The present study showed also the progress children made, even those with global retardation. All children who were enrolled in therapy made considerable improvement. Autism severity, non-verbal intelligence and language skills (LC and LE) showed significant correlation with the progress children made. Intelligence and language comprehension had slightly higher correlations.
The relationship between intelligence and language skills on one hand and social skills and symptoms of autism on the other, have been demonstrated in a number of studies. Bennett et al. (2014) in a study of 330 children with ASD, 2 to 4 years old, which were divided into three groups (a) those with ASD and language deficits, (b) those with ASD and mental retardation, and (c) those with only ASD, found that children with ASD and language impairment were more socially impaired than those with only ASD but less impaired than those with ASD and mental retardation. In a study by Mayo, Chlebowski, and Eigsti (2013) with children with ASD, the age of utterance of first words (mainly when uttered before the age of two) foresaw their adjustable and cognitive skills. Furthermore, a study with 115 children, 2 to 3 years old (Ray-Sabramarian & Weismer, 2012) showed negative relationship between the language comprehension and expression and the presence of stereotypes. Furthermore, progress in language skills was associated with fewer stereotypes.
Children with ASD even before the age of 4 years present with co-occurring psychiatric problems, particularly ADH, anxiety, and irritation. High functioning children present with more problems, particularly ADH. All children presented with receptive and expressive language problems. A high number had dyspraxia. Oral dyspraxia was associated with absence of speech. With early intensive therapy all children made progress even those with global retardation. Intelligence and receptive language skills were highly correlated with progress.

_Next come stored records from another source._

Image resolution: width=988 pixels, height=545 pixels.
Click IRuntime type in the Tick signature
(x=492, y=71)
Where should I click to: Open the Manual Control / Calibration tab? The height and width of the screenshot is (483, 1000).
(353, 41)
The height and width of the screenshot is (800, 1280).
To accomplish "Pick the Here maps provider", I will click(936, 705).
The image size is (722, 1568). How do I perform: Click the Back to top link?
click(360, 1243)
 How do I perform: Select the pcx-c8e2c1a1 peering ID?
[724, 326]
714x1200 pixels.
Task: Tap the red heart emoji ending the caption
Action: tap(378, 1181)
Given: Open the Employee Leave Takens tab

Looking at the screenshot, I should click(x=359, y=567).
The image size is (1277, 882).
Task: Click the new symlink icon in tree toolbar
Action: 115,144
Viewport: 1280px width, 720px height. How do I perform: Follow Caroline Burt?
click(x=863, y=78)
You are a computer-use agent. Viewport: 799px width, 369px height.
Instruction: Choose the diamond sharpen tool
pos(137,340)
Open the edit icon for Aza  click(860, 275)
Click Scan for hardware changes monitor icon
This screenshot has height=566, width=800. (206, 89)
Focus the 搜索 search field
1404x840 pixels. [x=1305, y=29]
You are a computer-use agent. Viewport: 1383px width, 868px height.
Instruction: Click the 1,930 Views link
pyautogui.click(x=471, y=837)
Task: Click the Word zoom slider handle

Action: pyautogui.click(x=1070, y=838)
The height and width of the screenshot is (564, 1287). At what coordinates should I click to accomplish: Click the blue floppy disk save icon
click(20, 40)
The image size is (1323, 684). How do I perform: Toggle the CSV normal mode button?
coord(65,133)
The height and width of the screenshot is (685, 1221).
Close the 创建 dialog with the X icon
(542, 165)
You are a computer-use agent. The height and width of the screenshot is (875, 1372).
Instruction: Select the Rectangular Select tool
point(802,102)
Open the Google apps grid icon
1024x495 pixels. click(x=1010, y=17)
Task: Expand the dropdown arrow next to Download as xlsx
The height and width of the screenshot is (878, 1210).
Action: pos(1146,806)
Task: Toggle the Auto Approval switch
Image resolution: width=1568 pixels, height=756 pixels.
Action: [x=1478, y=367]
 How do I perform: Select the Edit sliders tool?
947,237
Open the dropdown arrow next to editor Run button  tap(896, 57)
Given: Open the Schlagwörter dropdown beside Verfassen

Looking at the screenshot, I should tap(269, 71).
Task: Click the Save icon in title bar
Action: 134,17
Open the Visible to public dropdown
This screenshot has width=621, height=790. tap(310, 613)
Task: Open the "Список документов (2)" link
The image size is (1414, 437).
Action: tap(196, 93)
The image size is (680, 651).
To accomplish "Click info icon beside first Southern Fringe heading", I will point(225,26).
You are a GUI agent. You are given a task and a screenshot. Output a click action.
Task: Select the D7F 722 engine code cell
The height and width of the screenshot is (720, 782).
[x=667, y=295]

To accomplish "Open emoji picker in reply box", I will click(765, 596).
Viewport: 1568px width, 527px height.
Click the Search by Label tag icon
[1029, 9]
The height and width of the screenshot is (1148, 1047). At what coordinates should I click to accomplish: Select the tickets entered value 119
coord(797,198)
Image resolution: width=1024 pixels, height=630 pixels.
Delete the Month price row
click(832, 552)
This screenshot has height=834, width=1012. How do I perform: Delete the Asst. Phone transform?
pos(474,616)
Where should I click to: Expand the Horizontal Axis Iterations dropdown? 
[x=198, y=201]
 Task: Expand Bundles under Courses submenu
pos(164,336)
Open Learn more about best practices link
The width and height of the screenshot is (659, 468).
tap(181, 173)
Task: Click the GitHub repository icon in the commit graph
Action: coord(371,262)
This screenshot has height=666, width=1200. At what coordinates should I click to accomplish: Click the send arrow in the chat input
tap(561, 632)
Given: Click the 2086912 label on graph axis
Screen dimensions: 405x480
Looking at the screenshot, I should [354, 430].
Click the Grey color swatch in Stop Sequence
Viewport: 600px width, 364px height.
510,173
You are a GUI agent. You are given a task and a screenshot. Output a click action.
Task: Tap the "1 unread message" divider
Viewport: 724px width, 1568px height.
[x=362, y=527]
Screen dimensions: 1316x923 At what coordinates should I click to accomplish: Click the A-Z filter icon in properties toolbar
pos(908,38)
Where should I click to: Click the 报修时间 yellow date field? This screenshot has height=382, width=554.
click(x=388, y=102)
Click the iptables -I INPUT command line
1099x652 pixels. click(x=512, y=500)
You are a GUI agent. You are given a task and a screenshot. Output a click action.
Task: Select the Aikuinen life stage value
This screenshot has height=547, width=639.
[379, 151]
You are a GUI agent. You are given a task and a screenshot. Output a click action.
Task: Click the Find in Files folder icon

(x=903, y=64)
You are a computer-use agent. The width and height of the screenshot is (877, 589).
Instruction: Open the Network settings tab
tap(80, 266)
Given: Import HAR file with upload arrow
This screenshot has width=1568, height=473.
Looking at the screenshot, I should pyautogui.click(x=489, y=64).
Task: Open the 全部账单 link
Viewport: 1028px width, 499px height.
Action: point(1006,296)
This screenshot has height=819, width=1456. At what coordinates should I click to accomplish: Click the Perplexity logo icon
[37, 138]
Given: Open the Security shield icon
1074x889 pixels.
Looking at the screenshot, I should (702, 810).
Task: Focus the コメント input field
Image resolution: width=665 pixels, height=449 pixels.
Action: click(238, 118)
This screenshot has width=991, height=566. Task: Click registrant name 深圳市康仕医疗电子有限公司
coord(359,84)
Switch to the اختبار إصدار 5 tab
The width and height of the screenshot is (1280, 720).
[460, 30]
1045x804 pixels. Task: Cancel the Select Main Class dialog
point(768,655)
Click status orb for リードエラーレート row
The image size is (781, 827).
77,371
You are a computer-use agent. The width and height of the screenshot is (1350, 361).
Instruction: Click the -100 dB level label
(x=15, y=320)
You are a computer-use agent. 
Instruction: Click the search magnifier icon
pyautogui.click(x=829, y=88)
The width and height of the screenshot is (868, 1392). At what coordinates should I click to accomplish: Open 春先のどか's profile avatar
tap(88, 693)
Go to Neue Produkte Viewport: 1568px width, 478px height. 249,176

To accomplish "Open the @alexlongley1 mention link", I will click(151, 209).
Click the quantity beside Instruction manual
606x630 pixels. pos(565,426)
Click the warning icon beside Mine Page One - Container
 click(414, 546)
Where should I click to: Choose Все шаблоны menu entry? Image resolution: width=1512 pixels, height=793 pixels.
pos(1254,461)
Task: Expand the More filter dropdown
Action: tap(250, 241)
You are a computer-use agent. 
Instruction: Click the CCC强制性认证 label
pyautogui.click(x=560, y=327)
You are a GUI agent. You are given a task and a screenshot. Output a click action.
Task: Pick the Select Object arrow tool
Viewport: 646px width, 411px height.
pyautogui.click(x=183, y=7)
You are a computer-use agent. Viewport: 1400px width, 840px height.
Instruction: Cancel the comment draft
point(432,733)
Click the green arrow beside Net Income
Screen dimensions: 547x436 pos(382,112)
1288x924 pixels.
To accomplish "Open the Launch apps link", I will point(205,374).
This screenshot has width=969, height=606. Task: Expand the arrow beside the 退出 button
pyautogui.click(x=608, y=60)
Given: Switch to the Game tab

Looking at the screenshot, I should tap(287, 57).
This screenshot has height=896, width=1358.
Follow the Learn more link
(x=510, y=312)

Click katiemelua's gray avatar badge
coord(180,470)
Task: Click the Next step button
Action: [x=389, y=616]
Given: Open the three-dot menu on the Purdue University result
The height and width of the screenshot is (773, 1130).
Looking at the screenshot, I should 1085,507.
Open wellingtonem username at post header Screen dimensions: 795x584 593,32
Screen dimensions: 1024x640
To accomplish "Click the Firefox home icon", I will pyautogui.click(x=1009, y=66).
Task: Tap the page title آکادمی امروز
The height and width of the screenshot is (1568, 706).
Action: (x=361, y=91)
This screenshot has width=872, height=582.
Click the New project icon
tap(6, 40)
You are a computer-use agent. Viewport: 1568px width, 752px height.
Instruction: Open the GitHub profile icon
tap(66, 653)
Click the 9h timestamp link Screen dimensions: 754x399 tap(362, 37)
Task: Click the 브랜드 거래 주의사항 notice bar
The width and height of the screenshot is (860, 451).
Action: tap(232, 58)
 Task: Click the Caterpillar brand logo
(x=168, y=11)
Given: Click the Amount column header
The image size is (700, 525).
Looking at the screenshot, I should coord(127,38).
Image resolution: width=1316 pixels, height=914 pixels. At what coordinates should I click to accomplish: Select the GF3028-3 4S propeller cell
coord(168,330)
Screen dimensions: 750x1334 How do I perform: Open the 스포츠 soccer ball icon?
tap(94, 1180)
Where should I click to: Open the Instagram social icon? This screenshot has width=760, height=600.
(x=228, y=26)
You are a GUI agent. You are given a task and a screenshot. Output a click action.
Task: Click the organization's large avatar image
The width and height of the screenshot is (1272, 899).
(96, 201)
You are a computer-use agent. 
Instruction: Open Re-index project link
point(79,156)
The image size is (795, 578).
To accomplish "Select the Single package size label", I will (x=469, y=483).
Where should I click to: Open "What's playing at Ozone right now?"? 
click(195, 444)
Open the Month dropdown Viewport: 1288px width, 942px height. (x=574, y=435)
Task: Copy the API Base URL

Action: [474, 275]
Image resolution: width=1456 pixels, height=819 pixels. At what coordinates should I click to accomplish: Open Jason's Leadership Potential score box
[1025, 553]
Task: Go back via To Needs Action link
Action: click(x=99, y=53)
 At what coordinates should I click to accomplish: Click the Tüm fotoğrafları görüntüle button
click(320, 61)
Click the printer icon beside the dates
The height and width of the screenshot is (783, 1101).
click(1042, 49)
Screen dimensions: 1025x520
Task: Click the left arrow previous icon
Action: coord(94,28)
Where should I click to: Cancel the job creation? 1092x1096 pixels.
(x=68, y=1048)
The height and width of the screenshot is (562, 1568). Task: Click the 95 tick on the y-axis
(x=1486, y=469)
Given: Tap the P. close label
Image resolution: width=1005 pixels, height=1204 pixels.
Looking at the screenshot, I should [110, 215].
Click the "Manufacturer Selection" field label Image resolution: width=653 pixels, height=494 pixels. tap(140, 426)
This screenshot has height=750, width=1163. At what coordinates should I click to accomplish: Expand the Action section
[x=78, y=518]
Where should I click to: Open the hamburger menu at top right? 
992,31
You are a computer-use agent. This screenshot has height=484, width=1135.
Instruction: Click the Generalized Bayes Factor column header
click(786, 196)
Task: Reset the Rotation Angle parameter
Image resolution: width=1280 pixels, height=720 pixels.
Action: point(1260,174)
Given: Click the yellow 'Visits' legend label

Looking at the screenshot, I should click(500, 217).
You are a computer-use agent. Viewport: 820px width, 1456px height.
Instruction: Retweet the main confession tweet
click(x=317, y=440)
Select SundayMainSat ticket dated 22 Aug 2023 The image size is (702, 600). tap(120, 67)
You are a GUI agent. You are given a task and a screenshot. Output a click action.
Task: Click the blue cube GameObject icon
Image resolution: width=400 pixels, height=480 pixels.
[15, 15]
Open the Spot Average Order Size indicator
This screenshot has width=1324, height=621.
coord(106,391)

This was an unorthodox study that relied not only on tests but on therapist’s judgment. It is time that therapist’s clinical observation and critical opinions should have a voice in research. Those were children with definite ASD diagnosis because we worked with them for all those years. Tests for ages below 3 are not as reliable as ΕΔΑΛΦΑ which was created by the multidisciplinary team. Unfortunately the sample for the recording of progress was rather small, 32 children.